René Paul

Personal information
- Nationality: British (English)
- Born: 20 January 1921 Paddington, London, England
- Died: 16 June 2008 (aged 87) London, England
- Height: 174 cm (5 ft 9 in)
- Weight: 76 kg (168 lb)

Sport
- Sport: Fencing
- Club: Salle Paul FC, London

Medal record
Fencing
Representing England
British Empire Games
| Gold medal – first place | 1950 Auckland | Foil individual |
| Gold medal – first place | 1950 Auckland | Foil team |
| Silver medal – second place | 1950 Auckland | Épée team |
| Gold medal – first place | 1954 Vancouver | Foil individual |
| Gold medal – first place | 1954 Vancouver | Foil team |
| Gold medal – first place | 1954 Vancouver | Épée team |
| Silver medal – second place | 1954 Vancouver | Épée individual |
| Gold medal – first place | 1958 Cardiff | Foil team |
| Bronze medal – third place | 1958 Cardiff | Foil individual |
| Gold medal – first place | 1962 Perth | Foil team |

= René Paul =

British fencer (1921–2008)

Ronald René Charles Paul (20 January 1921 - 16 June 2008) was a British fencer.

== Fencing career ==
Paul was a member of the Salle Paul fencing Club of London. He competed at four Olympic Games and won ten Commonwealth Games medals.

He represented England and won two gold medals in the foil individual and team and a silver medal in the Épée team at the 1950 British Empire Games in Auckland, New Zealand.

Four years later he won four medals at the 1954 British Empire and Commonwealth Games in Vancouver, British Columbia, Canada; three golds in the Épée team and Foil individual and team and a silver in the Épée individual.
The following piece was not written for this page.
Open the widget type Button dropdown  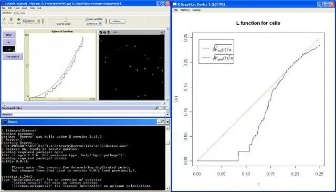(32, 21)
Two more medals were won for the England team during the 1958 British Empire and Commonwealth Games in Cardiff, Wales and his tenth and final medal was won at the 1962 British Empire and Commonwealth Games in Perth, Western Australia.

Paul was a five times British fencing champion, winning five foil titles at the British Fencing Championships, from 1947 to 1962.

== Personal life ==
He is part of a famous fencing and athletics family; wife Doreen, sons Graham Paul and Barry Paul, brother Raymond Paul and nephew Steven Paul.